- [WORK TO COMPLETE]: Your answer should consist of each line from the data below that contains "computer".

(Stored records)
┄┄┄┄┄┄┄┄┄┄┄┄┄┄┄┄┄┄┄┄

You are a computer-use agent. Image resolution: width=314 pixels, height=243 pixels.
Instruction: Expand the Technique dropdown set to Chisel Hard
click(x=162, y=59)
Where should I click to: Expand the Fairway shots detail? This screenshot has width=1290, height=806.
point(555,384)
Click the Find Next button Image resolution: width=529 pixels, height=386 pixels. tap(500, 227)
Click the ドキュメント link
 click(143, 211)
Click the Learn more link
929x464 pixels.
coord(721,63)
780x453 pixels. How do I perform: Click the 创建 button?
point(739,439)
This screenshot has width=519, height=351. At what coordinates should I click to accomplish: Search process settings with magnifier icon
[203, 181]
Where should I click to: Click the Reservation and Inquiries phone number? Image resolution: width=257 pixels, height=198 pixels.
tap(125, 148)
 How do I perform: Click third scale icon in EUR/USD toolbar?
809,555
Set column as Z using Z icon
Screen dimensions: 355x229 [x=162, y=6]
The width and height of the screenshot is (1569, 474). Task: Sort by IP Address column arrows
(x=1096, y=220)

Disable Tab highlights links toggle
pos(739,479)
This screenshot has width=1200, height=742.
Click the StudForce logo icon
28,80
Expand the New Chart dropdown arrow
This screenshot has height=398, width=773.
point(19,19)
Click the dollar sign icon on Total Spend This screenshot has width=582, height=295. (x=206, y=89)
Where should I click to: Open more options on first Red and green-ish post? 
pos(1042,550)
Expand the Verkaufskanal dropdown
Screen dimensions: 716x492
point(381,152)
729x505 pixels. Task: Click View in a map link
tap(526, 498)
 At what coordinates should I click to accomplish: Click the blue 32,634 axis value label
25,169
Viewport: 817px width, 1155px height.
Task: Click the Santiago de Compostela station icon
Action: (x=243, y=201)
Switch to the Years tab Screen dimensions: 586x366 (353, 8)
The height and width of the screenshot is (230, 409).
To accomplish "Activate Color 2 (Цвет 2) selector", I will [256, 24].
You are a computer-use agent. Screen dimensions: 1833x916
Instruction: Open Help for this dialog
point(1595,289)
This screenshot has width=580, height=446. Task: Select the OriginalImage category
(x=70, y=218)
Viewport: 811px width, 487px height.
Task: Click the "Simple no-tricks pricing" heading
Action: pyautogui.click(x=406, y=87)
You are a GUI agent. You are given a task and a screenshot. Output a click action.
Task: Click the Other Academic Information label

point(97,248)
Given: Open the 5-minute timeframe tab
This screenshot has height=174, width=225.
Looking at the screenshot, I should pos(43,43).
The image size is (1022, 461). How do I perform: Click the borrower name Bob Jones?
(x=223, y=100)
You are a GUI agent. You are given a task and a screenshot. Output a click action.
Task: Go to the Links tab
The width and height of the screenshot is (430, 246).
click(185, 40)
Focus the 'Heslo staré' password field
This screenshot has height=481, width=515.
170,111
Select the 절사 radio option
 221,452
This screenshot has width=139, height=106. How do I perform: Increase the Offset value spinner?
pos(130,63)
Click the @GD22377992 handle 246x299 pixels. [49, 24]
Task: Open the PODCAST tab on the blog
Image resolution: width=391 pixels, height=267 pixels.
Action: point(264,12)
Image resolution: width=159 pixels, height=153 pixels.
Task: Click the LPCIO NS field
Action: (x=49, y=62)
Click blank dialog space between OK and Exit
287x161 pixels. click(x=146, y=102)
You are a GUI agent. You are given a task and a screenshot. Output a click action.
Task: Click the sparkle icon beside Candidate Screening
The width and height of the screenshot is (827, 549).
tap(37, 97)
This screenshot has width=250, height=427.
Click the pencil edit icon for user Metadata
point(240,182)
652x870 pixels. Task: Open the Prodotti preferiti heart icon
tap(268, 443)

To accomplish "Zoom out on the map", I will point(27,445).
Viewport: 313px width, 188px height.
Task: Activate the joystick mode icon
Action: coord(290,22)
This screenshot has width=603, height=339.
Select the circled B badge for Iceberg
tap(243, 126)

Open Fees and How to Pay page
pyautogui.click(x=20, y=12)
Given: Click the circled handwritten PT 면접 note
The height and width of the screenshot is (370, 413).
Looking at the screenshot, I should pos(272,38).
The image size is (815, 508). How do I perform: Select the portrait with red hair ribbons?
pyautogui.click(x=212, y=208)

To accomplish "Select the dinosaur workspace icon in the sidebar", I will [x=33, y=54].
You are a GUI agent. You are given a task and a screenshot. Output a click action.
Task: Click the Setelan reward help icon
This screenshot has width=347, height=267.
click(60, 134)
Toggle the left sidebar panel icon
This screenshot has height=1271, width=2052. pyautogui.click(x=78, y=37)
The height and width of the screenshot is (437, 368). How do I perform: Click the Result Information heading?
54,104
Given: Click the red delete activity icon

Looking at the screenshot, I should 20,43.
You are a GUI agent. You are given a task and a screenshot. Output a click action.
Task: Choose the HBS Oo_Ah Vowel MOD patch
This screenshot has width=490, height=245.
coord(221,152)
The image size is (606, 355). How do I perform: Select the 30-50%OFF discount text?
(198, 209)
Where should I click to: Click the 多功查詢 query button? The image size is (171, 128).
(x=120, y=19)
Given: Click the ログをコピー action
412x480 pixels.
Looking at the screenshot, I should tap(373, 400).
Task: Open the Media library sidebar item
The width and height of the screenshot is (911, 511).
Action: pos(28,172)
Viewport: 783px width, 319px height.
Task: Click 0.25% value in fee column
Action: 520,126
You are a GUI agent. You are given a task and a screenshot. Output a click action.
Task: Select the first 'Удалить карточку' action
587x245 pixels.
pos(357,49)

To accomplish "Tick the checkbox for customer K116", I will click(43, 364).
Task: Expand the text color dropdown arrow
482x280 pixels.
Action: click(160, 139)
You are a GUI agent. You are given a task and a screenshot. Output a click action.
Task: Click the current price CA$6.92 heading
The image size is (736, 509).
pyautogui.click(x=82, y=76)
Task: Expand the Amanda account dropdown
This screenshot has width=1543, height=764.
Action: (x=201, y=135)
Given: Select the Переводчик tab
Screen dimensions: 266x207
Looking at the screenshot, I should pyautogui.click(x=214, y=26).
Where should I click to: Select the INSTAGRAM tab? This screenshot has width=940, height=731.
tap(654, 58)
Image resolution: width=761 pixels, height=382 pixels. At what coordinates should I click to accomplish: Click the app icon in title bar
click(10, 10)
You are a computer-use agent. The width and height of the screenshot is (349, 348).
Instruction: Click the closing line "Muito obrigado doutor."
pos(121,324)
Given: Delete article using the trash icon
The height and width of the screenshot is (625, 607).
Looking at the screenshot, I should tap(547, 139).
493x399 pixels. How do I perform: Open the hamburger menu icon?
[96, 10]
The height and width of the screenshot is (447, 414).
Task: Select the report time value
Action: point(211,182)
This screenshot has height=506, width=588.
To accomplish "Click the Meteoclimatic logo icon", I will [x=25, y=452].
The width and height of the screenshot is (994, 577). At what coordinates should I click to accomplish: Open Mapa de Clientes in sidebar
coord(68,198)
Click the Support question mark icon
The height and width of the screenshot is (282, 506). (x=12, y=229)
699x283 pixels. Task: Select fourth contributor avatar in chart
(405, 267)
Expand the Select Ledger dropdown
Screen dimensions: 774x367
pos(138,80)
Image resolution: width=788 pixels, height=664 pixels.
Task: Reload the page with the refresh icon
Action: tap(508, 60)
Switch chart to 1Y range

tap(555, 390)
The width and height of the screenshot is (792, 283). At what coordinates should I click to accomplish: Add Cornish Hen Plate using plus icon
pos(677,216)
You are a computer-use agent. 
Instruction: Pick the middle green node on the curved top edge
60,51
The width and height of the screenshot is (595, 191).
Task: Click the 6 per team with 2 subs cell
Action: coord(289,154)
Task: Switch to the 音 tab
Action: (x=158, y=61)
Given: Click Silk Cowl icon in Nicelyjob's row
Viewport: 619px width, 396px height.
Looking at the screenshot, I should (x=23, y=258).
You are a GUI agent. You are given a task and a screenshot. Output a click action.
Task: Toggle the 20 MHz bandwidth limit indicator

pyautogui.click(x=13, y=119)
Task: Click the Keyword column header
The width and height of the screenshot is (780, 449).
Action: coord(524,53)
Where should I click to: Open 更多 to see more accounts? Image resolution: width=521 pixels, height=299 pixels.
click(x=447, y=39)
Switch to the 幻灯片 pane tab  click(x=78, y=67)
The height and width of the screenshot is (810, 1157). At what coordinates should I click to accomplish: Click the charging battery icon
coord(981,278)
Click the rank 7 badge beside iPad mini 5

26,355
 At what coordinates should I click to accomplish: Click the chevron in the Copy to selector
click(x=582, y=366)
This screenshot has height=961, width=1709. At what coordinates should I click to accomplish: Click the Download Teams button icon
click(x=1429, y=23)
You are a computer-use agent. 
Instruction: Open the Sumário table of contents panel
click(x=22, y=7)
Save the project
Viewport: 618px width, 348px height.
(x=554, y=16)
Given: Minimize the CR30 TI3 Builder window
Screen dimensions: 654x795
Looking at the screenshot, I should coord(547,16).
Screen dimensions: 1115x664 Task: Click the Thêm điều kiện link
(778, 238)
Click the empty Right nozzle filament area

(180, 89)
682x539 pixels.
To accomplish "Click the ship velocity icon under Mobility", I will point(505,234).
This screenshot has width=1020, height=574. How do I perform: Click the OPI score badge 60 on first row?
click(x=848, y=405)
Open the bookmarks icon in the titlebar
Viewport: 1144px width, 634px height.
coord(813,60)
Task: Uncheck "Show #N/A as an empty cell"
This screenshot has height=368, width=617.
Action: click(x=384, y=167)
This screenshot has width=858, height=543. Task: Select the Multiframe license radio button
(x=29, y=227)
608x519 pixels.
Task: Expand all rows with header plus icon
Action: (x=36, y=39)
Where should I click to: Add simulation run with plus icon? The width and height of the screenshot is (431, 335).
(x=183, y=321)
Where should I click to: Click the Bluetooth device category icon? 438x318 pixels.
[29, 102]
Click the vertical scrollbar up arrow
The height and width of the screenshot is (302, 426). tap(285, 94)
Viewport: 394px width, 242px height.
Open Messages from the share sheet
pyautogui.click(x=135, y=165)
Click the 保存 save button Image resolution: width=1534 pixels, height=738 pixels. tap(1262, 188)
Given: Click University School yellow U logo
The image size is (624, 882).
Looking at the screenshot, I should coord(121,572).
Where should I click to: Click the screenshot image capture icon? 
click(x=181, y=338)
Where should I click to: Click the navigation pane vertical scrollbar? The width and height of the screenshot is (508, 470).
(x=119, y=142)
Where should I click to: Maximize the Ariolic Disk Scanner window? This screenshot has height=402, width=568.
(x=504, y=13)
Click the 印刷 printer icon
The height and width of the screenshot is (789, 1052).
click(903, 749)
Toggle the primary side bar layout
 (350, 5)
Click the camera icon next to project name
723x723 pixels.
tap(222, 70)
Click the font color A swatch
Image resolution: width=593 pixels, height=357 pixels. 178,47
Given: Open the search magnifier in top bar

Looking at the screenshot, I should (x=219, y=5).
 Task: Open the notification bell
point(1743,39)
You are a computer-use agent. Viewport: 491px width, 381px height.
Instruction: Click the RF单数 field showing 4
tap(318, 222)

┄┄┄┄┄┄┄┄┄┄┄┄┄┄┄┄┄┄┄┄

- [EXERCISE RESULT]:
You are a computer-use agent. Image resolution: width=314 pixels, height=243 pixels.
You are a computer-use agent. Screen dimensions: 1833x916
You are a computer-use agent. The width and height of the screenshot is (349, 348).
You are a computer-use agent. 
You are a computer-use agent. 
You are a computer-use agent. Viewport: 491px width, 381px height.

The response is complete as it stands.